Lead contact for the new BIFM network forum on access and inclusion Jean Hewitt looks at new Disability Equality Duty - a key part of the extension to the scope of the DDA
14 July 2006
Known as the general duty, the Disability Equality Duty is aimed at tackling systemic discrimination, and ensuring that public authorities build disability equality into everything that they do. It is recognised that the poverty, disadvantage and social exclusion experienced by many disabled people is not an inevitable consequence of their condition; it arises from attitudinal and environmental barriers which exist in society. This new duty will be a catalyst for attitudinal and cultural change across the public sector and facilitate a rapid improvement in disability equality.
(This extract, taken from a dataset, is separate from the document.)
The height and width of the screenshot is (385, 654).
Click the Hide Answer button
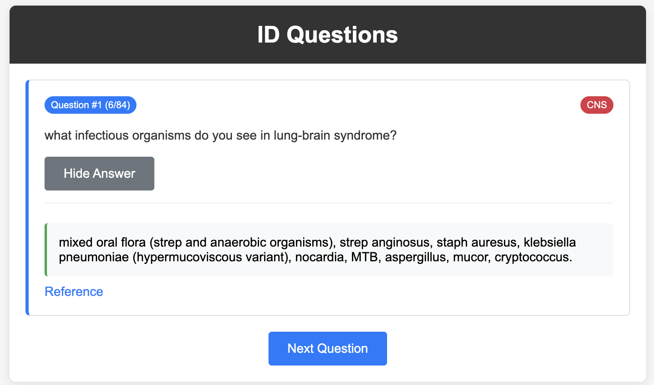coord(99,173)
This is, therefore, a very positive duty which builds in disability equality at the beginning of the process, rather than making adjustments at the end or retrospectively. It will bring about a shift from a legal framework which relies on individual disabled people complaining about discrimination to one in which the public sector becomes a catalyst for change, in line with the government's vision, as stated in Improving the Life Chances of Disabled People" (Strategy Unit, 2005): "By 2025, disabled people in Britain should have full opportunities and choices to improve their quality of life and will be respected and included as equal members of society"
This general duty applies to all public authorities, including:
government departments, executive agencies, and ministers
governing bodies of colleges, universities and schools
NHS trusts and boards
police and fire authorities
Crown Prosecution Service and the Crown Office
inspection and audit bodies
It also applies to certain publicly-funded museums and private organisations carrying out public functions but only where those functions are concerned . The overarching goal of the general duty is to promote equality of opportunity - by giving due regard to the elimination of discrimination and harassment and proactively promoting equal opportunities across all functions, including encouraging disabled people to engage in public life. This duty comes into force on 4 December 2006.
The DDA 2005 also gave the Secretary of State (in Scotland the Scottish Ministers) the power to introduce regulations setting out more specific duties which may assist public authorities in meeting their general duty. The key aspect of the specific duties is the requirement to produce a scheme.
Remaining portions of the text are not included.